• TO BE DONE:
Rewrite the records below as a numbered list, from the line containing "How do I perform: Click" through the line containing "(x=685, y=97)", skipping any blank lines and leaving out the pictures.

• PROVIDED ENTRIES:
>> start
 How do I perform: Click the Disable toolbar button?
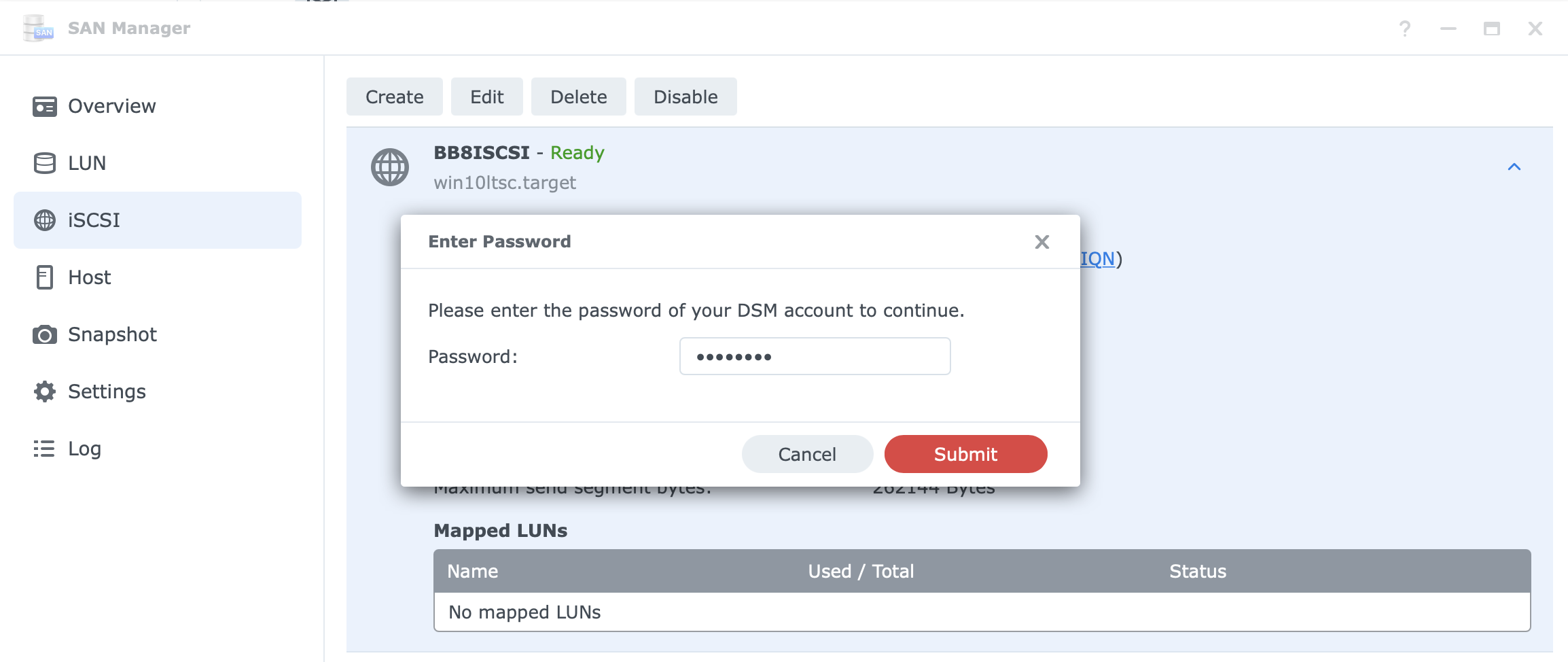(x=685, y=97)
>> end
>> start
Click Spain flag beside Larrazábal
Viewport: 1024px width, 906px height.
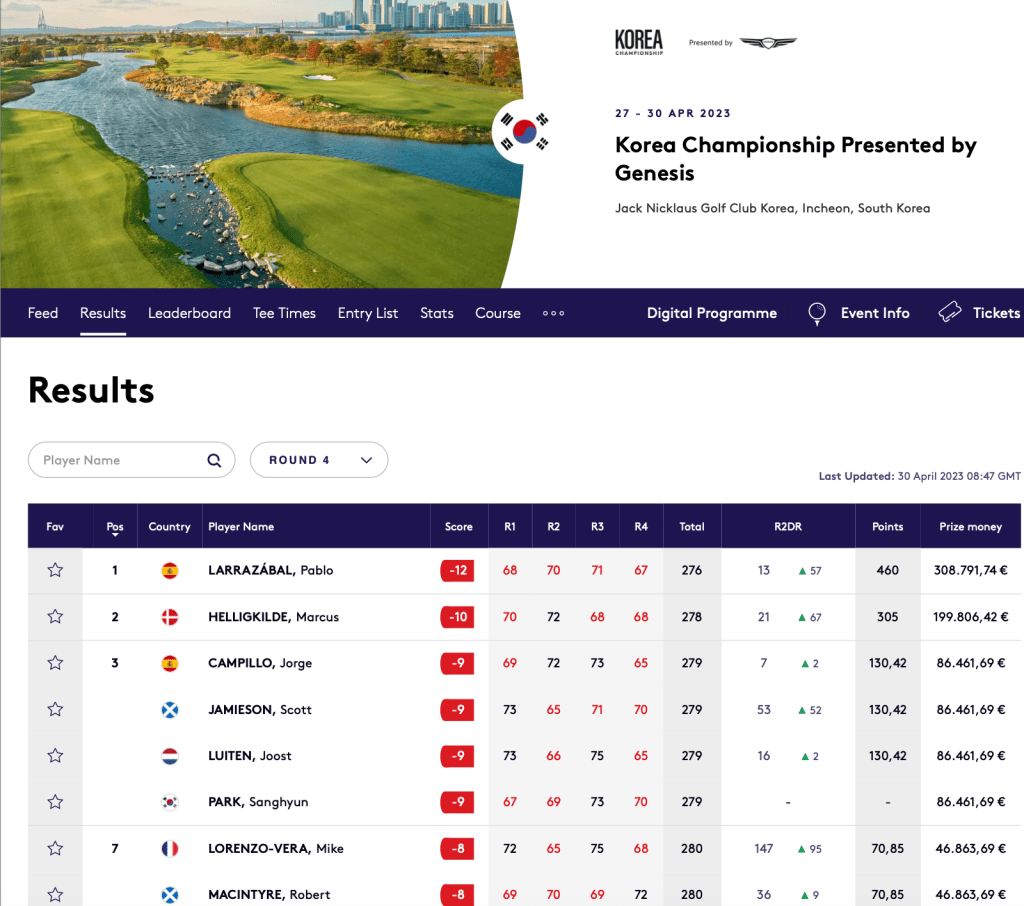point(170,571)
>> end
>> start
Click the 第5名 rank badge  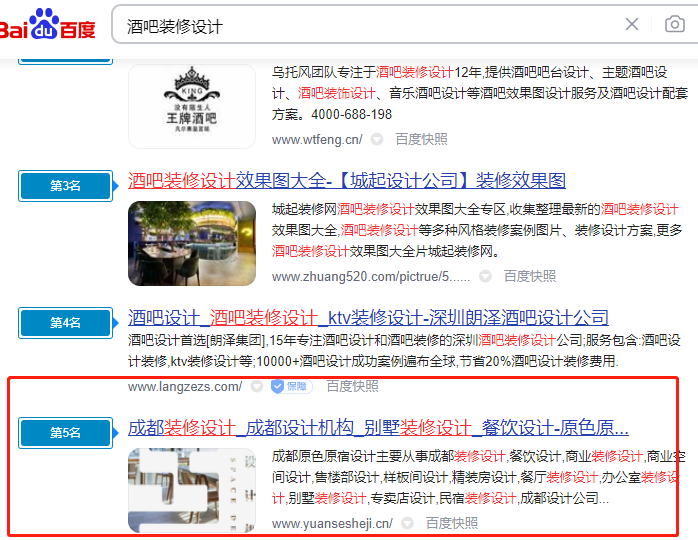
>> end
• COMPLETE ANSWER:
1.  How do I perform: Click the Disable toolbar button?
2. (x=685, y=97)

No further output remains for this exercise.